The Mexico City home studio of trailblazing Surrealist artist Leonora Carrington will be turned into a research center instead of a public museum, the Spanish newspaper El País reported yesterday, October 23. The change in plans follows a reported disagreement between the city’s Universidad Autónoma Metropolitana (UAM), which owns the property, and unionized staff who work for the school.

Situated on Chihuahua Street in Mexico City’s Roma neighborhood, the three-story house is known as the site where Carrington lived and worked for more than six decades, producing an oeuvre that has continued to attract global attention and shatter records on the public market since her death in 2011.

“One sort of passes from space to space that seems so characteristic of the paintings that Leonora did,” described filmmaker Kim Evans in a 1992 BBC profile of Carrington in her home.

The British-born artist left her residence to her son Pablo Weisz Carrington, who promised his mother he would turn her home into a museum where visitors could tour her kitchen, living room, studio, and interior gardens containing 8,600 objects, photos, and sketches, in a layout similar to that of Frida Kahlo’s iconic Casa Azul in Coyoacán.

In 2017, he sold the property for 12 million pesos (~$605,000) to UAM, which began remodeling the building the following year, and in 2021, the school officially announced it would open the site as a public museum featuring 45 of Carrington’s sculptures that had been donated by her son.

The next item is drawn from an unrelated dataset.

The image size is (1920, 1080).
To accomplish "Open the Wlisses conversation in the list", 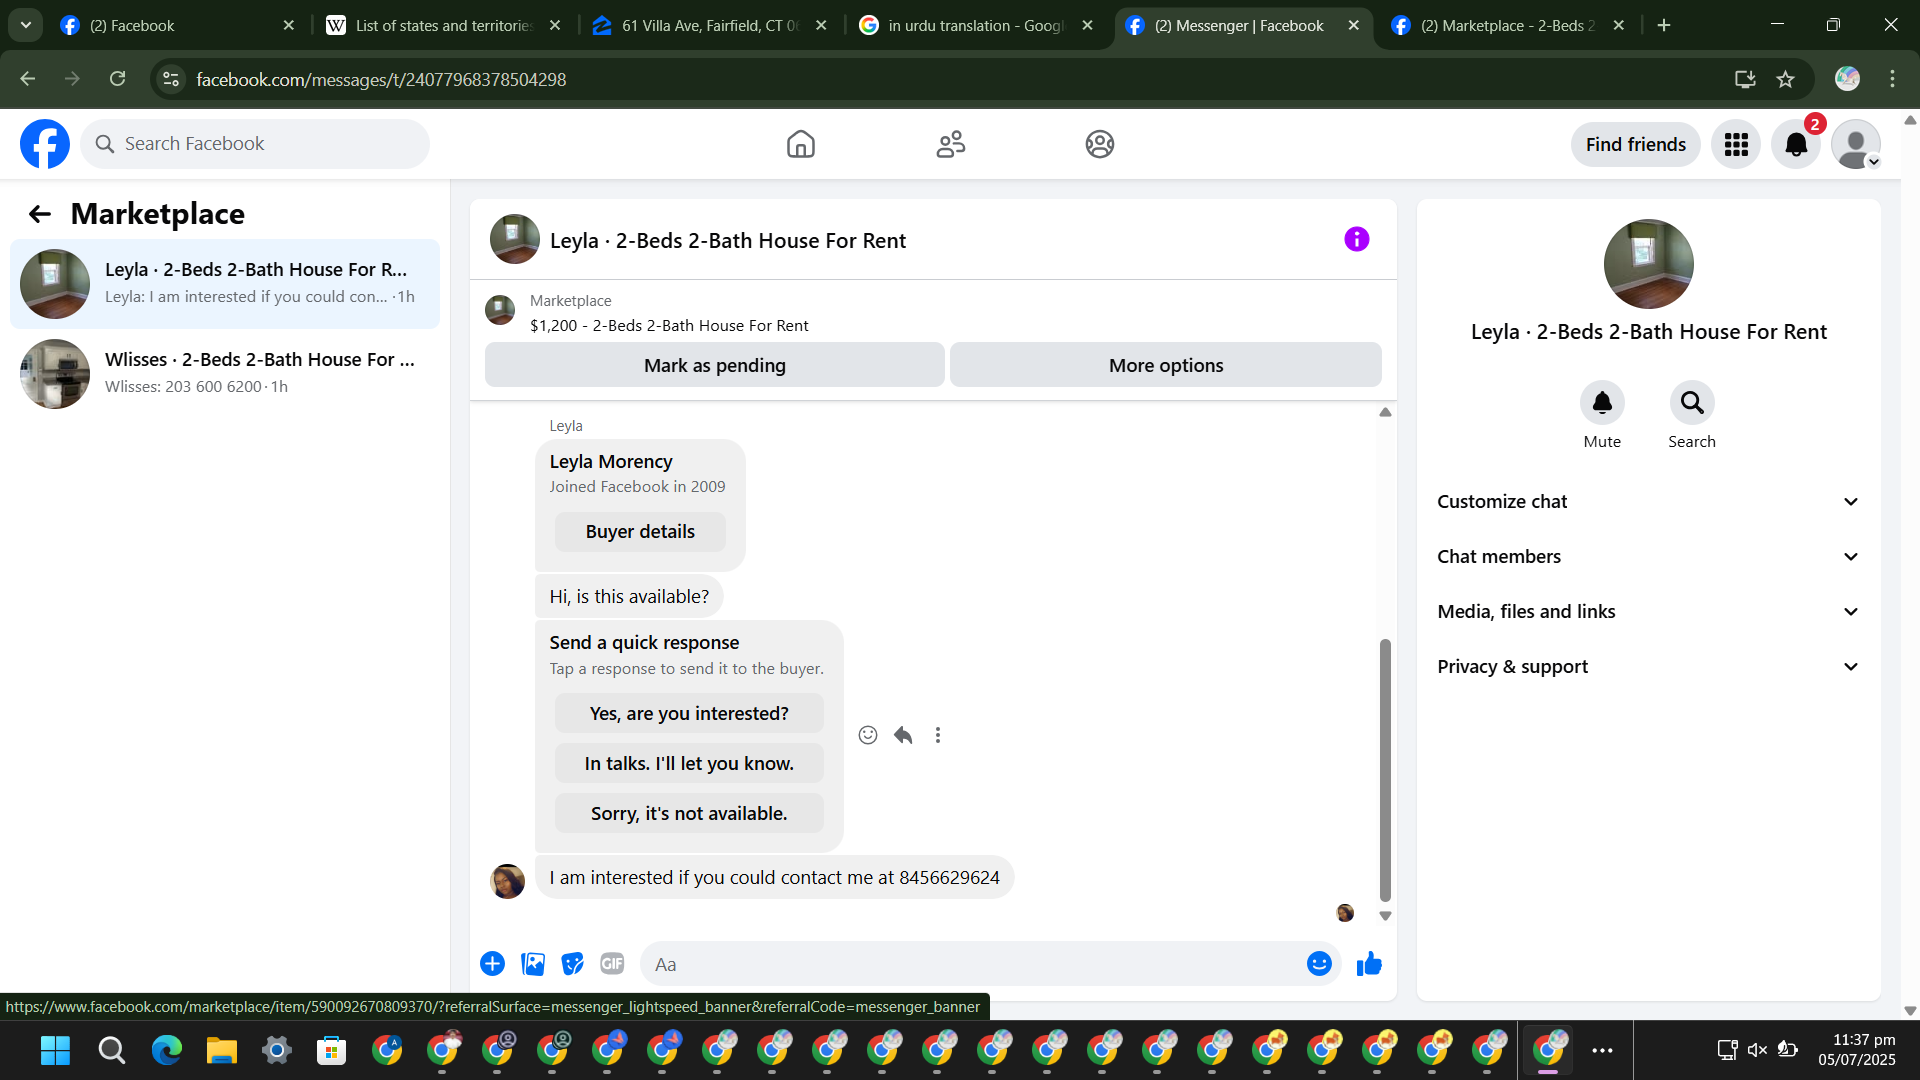I will [225, 373].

UAM’s general coordinator of Diffusion of Outreach Yissel Arce Padrón told El País that instead the house will now operate as a “documentation center,” explaining that the school’s primary interest is research.

On the other hand, Rodolfo Pérez, the general secretary for the university’s workers’ union who was involved in contract negotiations for several years, said that the school violated a collective labor agreement that stipulated it would open 17 jobs to permanent staff.

“The university has used the union as a pretext to avoid carrying out a project that they are obliged to carry out,” Pérez said, adding that at the center of the change in plans is “a lack of strategic planning and, above all, of discretionary management of the budget” — reasons that Padrón denied.

“The issue of spaces, not only for cultural spaces, but for the entire university, is always very controversial and has to do with other economic implications, with how the public university receives funding from the Government; what cannot be done and what can,” Padrón said, emphasizing that “there is no dispute.”

Hyperallergic has reached out to UAM and the workers’ union for comment.